We know that so much of our liturgy starts with Eloheinu V’elohei Avoteinu V’Imatenu-where we say God and God of our ancestors…

Our ancestors are ancient. They are the ones we never met.

Our ancestors are our family, the ones who have passed on.

Our ancestors are our community-the people who taught us.

In all cases, we learn and we grow. 

This summer, I read the book, Nobody will tell you this but me, by Bess Kalb, an author who will be speaking at SPS in May.

Bess, a millennial, wrote a memoir about her relationship with her grandmother, based on her grandmother’s voicemail messages on Bess’ phone. It is charming and meaningful and has many universal truths.

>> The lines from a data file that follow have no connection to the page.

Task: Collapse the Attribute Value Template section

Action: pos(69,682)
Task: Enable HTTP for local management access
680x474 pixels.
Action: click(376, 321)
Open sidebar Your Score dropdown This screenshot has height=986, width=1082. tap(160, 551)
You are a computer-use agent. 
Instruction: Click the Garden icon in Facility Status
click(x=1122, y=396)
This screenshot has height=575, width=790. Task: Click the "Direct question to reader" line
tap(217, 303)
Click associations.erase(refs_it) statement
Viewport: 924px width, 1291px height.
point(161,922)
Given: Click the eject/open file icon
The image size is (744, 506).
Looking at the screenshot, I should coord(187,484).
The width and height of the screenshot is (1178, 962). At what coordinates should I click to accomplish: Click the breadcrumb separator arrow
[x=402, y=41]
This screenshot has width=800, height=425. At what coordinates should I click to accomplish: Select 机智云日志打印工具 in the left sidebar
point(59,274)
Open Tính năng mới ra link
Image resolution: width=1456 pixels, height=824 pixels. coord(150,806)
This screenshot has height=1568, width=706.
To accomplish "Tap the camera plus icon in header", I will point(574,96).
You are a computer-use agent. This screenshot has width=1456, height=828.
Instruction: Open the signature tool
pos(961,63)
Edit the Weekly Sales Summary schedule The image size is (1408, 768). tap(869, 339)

But what I would like to end with today, as we prepare for Yizkor, is a selection of the book where Bess imagines the final moments of her grandmother’s life. She wrote:

“You know what I would have wanted? I got it at the very end. I wanted to fall into a very deep sleep.


To wake up in silk pajamas in a big bed at a grand parisian hotel. To light up a cigarette and breathe it all the way in.


To twirl in a yellow skirt on a dance floor at a sorority mixer. To fall into your Grandfather’s arms. 


To shout “l’chaim” at the chuppah as your mother kissed her husband.


To be a little girl, floating on a tire attached to the dock, so sure I’d never drift away. 


To see my mother’s face, flushed and wet, her hair matted to her forehead, looking at me with a love I’d never seen.

To die with every memory alive.

Every memory in you

Every story to tell

My story

And my mother’s story

And your mother’s story

And your story

And your childs

And for you to live so much and then for you to die.

And to leave the stories behind, to scatter them to the wind. The myths and the legends and the truth and the heart.

And they’ll live on. And so will I.

As we recite yizkor-let us learn from those that we invite to sit with us. Let us be inspired to live their values. To fight on for what they believed in. To be the continuation of the change that we know is needed.

And, as we begin this new year, just remember, as my Mama would say, watch how you go. 

May the memories of all of our loved ones forever be a blessing.